“Cada obra é parte de uma série sobre a ternura dos fracassos”, Vitor Medeiros, curador da Mostra Hong Sang Soo

O diretor Hong Sang Soo. Crédito: https://blogdomauricioaraya.com/.

A Mostra “Hong Sang Soo – A repetição da vida” homenageia a obra do diretor coreano, vencedor do prêmio “Um Certo Olhar“, em Cannes, com “Hahaha” (2010), e considerado um dos principais cineastas do mundo. Ela segue com a sua programação até o dia 22 de dezembro no CAIXA Cultural Rio de Janeiro (Cinema 2 – Endereço: Av. Almirante Barroso, 25, Centro – Metrô e VLT: Estação Carioca).

Com curadoria de Isabel VeigaSamuel Brasileiro Vitor Medeiros, organizado por Luzes da Cidade – Grupo de Cinéfilos e Produtores Culturais, o evento tem o objeitvo de exibir longas inéditos produzidos pelo realizador no Brasil.
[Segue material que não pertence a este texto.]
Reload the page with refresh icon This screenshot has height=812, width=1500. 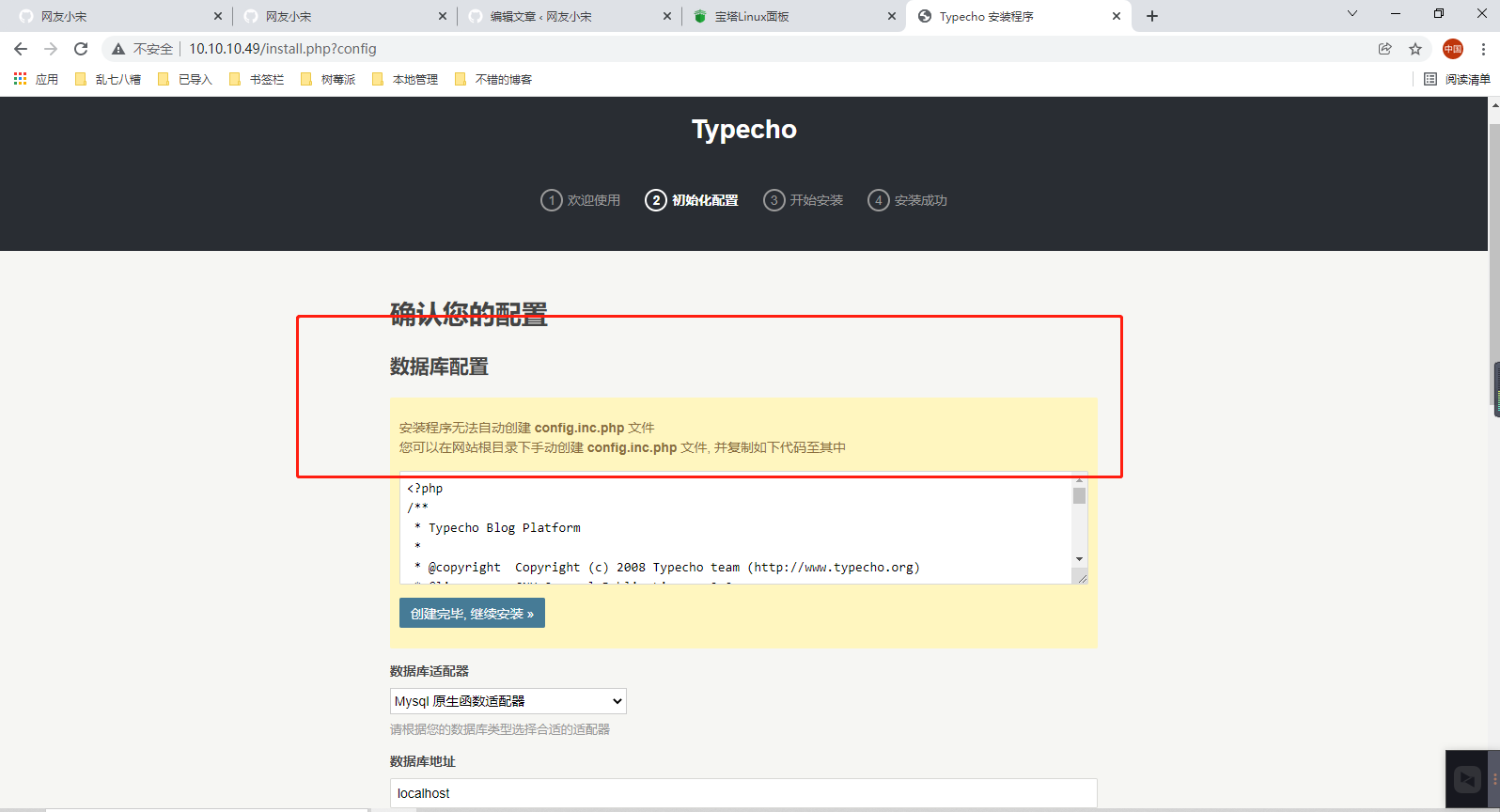coord(81,49)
Para saber um pouco mais sobre a organização desta iniciativa, a importância da obra de Hong Sang Soo e como se deu a ascensão do cinema sul-coreano e, de certa forma, de outros países da Ásia, vizinhos à Coreia, o curador Vitor Medeiros concordou em responder algumas perguntas da Revista Intertelas que você confere a seguir.

Cena de “A visistante Francesa” (2012). Crédito: Caixa Cultural RJ.
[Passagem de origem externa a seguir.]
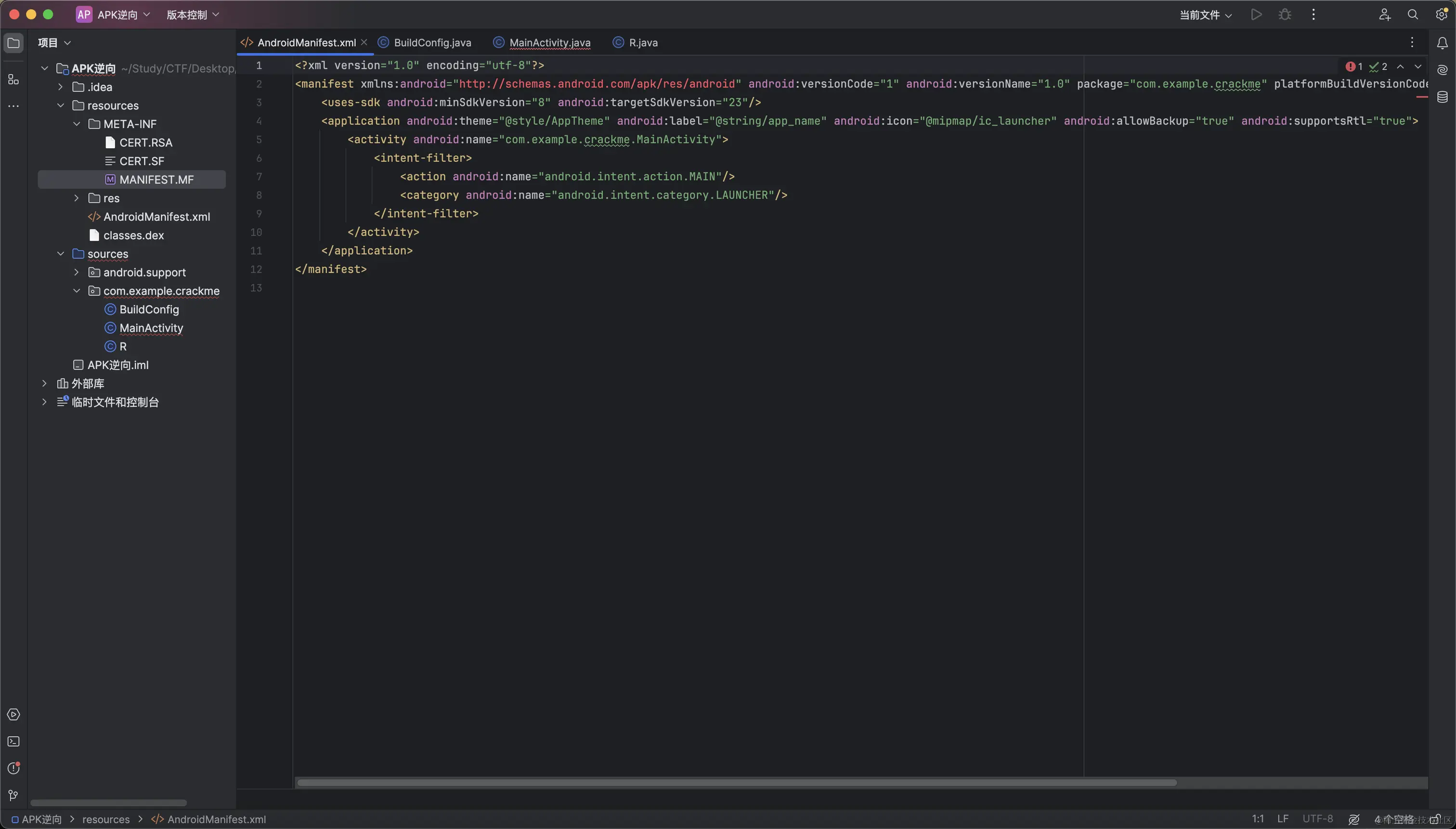Open the Structure tool window icon
The image size is (1456, 829).
tap(13, 80)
Como surgiu e se desenvolveu o projeto da Mostra?

Apesar de ser um diretor muito reconhecido internacionalmente, a obra de Hong Sang Soo foi pouco vista no Brasil. Os primeiros filmes nunca foram exibidos em cinemas aqui, a maioria passou só em festivais, com sessões pontuais, e apenas alguns entraram no circuito comercial – ainda assim, um circuito bastante restrito, dos cinemas “de arte”.
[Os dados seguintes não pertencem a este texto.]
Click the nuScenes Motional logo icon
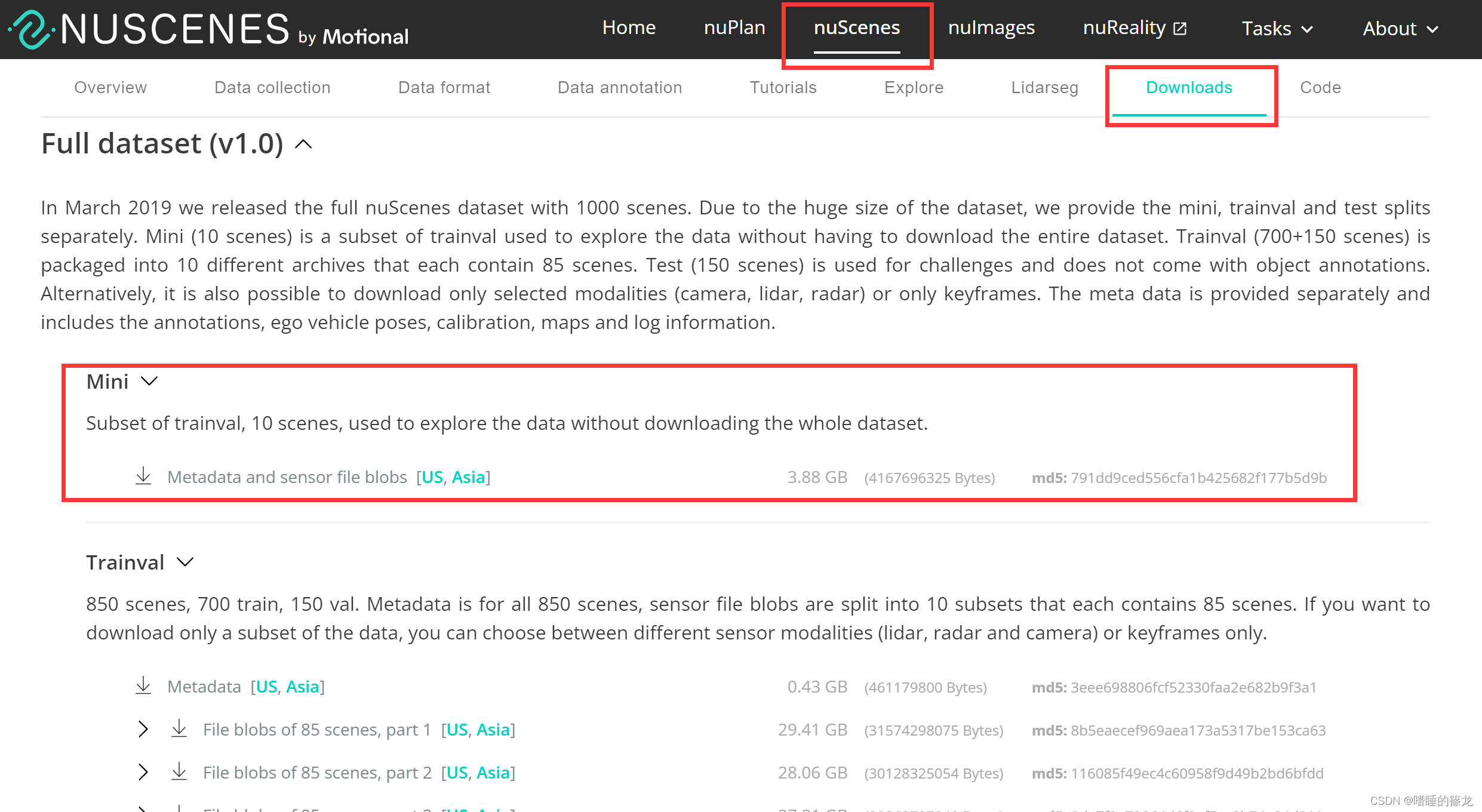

Eu pesquisei o trabalho do Hong no mestrado, passei um bom tempo debruçado sobre sua filmografia e, conversando com a Isabel Veiga e o Samuel Brasileiro, pensamos que seria uma experiência interessante poder assistir a esse conjunto de filmes em uma sala de cinema e fazer uma maratona de filmes com debates. Estamos desde 2016 tentando viabilizar o projeto junto com o Aleques Eiterer e o Pedro Nogueira, nossos produtores parceiros, e agora finalmente conseguimos o espaço da Caixa Cultural.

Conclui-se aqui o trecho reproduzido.